Many comets are made up of frozen water and frozen
gases. They have been referred to as "dirty snowballs" and may
contain a variety of other materials (metals and rock). I guess if they
were made up entirely of hard, cohesive, solid stuff then they wouldn't
have those nice tails and we would be more tempted to classify them as
"asteroids".
In general, they lose material to space when they come close to
the sun. The sun's heat melts and vaporizes part of the comet's
material, and it is blown away from the comet by the solar wind -- a
constant outwards flux of charged and neutral particles -- mostly
protons and electrons, but perhaps a tiny amount of heavier nuclei. The
solar wind should not condense on a comet, and so the comet should only
lose material as it passes by the sun.
Yes, comets do in fact become smaller and smaller and eventually
vanish below the level of observability. One might ask that if the
solar system really is many billions of years old, why are there any
comets left at all? The main idea is that there are lots and lots in
relatively stable orbits out in the Kuyper belt, which starts just
beyond the orbit of Neptune, and the Oort cloud, which is even farther
away. If an icy object in the Kuyper belt interacts with another
gravitationally, and gets kicked close to Neptune's orbit, it can be
kicked into an elongated, elliptcal orbit taking it close to the sun.

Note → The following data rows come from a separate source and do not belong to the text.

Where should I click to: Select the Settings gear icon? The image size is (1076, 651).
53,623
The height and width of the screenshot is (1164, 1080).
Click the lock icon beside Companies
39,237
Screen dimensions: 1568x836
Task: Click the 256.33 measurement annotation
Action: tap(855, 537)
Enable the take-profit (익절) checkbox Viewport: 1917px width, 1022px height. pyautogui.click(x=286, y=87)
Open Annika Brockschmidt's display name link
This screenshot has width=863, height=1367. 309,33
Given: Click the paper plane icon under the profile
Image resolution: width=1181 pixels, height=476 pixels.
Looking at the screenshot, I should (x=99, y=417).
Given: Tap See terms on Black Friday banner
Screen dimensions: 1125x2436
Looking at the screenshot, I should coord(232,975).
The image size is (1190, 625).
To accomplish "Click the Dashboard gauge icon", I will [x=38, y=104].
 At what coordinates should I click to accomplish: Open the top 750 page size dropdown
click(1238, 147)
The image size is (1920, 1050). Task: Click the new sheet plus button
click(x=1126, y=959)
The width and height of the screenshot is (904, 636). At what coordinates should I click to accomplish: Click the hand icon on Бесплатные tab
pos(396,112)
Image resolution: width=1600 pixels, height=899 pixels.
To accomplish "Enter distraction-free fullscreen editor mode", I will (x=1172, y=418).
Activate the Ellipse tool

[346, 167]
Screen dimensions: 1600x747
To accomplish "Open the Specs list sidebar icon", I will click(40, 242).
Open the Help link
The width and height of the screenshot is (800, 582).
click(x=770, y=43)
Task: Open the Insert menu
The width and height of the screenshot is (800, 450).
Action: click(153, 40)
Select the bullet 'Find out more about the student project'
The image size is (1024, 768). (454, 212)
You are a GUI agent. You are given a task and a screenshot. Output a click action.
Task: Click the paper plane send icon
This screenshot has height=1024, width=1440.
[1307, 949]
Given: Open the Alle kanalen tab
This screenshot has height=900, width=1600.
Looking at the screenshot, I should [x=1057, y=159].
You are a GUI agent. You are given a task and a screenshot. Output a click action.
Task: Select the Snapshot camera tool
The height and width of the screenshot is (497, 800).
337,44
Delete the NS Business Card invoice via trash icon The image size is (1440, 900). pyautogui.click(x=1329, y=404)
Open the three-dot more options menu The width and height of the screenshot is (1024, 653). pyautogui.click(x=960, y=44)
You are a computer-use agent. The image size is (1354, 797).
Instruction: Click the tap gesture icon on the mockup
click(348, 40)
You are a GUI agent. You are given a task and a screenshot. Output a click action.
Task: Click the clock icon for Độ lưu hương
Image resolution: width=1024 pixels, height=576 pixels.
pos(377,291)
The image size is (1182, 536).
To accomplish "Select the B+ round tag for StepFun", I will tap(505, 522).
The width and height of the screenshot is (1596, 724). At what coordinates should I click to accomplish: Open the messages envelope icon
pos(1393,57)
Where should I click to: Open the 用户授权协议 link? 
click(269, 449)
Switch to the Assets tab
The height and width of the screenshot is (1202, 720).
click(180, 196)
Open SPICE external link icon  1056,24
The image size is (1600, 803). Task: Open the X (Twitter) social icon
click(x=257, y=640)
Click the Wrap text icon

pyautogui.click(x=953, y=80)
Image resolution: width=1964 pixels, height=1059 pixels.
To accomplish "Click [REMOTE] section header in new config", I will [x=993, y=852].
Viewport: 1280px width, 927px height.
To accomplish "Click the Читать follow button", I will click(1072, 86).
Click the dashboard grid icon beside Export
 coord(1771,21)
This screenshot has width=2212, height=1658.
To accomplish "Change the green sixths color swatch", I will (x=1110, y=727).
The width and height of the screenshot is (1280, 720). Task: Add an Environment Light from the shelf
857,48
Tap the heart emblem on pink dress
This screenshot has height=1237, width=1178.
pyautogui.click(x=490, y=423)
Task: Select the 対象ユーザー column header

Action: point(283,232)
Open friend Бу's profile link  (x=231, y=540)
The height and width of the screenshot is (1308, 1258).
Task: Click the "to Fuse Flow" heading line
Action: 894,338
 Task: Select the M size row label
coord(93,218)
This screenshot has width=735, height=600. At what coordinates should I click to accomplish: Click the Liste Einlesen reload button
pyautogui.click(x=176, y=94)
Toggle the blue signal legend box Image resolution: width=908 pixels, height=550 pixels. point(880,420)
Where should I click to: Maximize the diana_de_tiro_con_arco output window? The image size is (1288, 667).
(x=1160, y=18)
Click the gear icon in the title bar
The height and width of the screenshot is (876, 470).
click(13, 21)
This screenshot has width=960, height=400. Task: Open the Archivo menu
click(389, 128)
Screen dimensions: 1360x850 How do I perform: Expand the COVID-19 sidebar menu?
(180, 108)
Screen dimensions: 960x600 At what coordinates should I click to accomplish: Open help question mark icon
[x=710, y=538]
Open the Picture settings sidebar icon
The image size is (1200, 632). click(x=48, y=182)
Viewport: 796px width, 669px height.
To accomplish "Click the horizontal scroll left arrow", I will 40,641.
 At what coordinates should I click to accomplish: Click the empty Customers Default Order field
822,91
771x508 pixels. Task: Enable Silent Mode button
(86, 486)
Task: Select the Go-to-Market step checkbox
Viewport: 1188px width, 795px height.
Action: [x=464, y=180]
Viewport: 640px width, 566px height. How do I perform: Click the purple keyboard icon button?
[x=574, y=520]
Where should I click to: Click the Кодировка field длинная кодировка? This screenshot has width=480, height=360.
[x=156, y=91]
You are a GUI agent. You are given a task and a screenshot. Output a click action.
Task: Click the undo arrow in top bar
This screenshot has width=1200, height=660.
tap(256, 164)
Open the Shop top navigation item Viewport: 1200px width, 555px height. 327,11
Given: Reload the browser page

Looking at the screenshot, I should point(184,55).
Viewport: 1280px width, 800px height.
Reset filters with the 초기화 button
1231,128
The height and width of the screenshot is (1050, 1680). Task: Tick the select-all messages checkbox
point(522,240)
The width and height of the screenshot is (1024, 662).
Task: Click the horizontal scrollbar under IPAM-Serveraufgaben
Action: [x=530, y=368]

The same is true for icy objects farther out. One hypothesis is that
there is a massive, dark planet out in the Oort cloud, kicking comets
inwards, called "Nemesis". I'm not sure what the current status of this
hypothesis is.
Comets should not increase their rate of rotation (or at least not
that I'm aware of), since there is a lack of external torques on any
part of the comet -- evaporating gases should carry away the angular
momentum they had before they evaporated and so the remainder should
not spin up.
Nonetheless, tidal forces can tear apart a weakly-held-together
comet if it passes near a planet or the sun. For example, Comet
Shoemaker-Levy broke apart into 21 discernable fragments before
impacting Jupiter -- it was torn apart by the differnece in
gravitaitonal forces from one side of the comet to another as it passed
Jupiter on an earlier orbit, and the pieces traveled together,
spreading out a bit, before impacting more directly in 1994.